Kim Cobb, a marine scientist at the Georgia Institute of Technology, expected the coral to be damaged when she plunged into the deep blue waters off Kiritimati Island, a remote atoll near the center of the Pacific Ocean. Still, she was stunned by what she saw as she descended some 30 feet to the rim of a coral outcropping.
“The entire reef is covered with a red-brown fuzz,” Dr. Cobb said when she returned to the surface after her recent dive. “It is otherworldly. It is algae that has grown over dead coral. It was devastating.”
The damage off Kiritimati is part of a mass bleaching of coral reefs around the world, only the third on record and possibly the worst ever. Scientists believe that heat stress from multiple weather events including the latest severe El Niño, compounded by climate change, has threatened more than a third of Earth’s coral reefs. Many may not recover.
Coral reefs are the crucial incubators of the ocean’s ecosystem, providing food and shelter to a quarter of all marine species, and they support fish stocks that feed more than one billion people. They are made up of millions of tiny animals, called polyps, that form symbiotic relationships with algae, which in turn capture sunlight and carbon dioxide to make sugars that feed the polyps.
An estimated 30 million small-scale fishermen and women depend on reefs for their livelihoods, more than one million in the Philippines alone. In Indonesia, fish supported by the reefs provide the primary source of protein.

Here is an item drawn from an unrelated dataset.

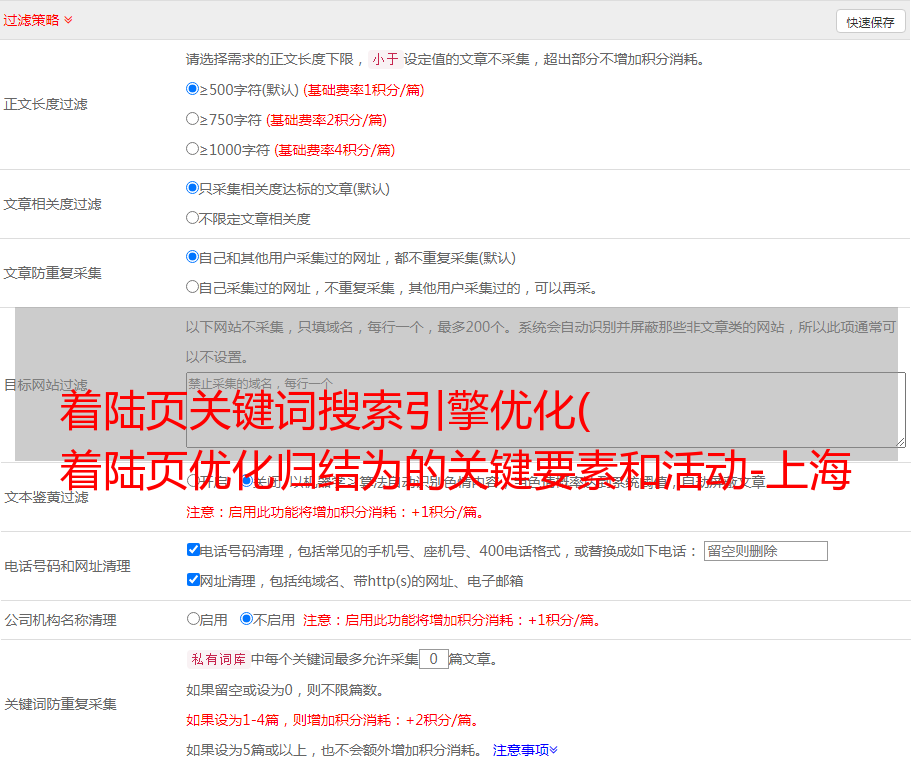
Task: Click the 私有词库 label tag
Action: [216, 659]
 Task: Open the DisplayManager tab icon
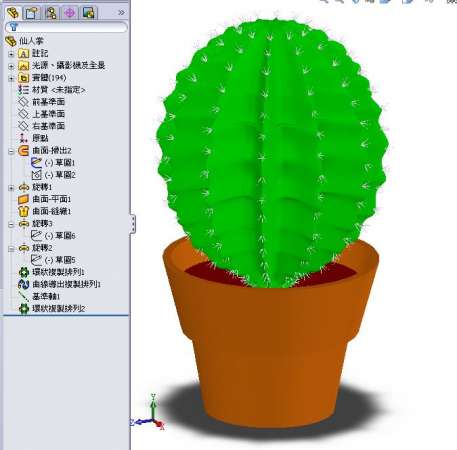(x=89, y=13)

“This is a huge, looming planetary crisis, and we are sticking our heads in the sand about it,” said Justin Marshall, the director of CoralWatch at Australia’s University of Queensland.
Bleaching occurs when high heat and bright sunshine cause the metabolism of the algae — which give coral reefs their brilliant colors and energy — to speed out of control, and they start creating toxins. The polyps recoil. If temperatures drop, the corals can recover, but denuded ones remain vulnerable to disease. When heat stress continues, they starve to death.
Damaged or dying reefs have been found from Réunion, off the coast of Madagascar, to East Flores, Indonesia, and from Guam and Hawaii in the Pacific to the Florida Keys in the Atlantic.
The largest bleaching, at Australia’s Great Barrier Reef, was confirmed last month. In a survey of 520 individual reefs that make up the Great Barrier Reef’s northern section, scientists from Australia’s National Coral Bleaching Task Force found only four with no signs of bleaching. Some 620 miles of reef, much of it previously in pristine condition, had suffered significant bleaching.
In follow-up surveys, scientists diving on the reef said half the coral they had seen had died. Terry Hughes, the director of the Center of Excellence for Coral Reef Studies at James Cook University in Queensland, who took part in the survey, warned that even more would succumb if the water did not cool soon.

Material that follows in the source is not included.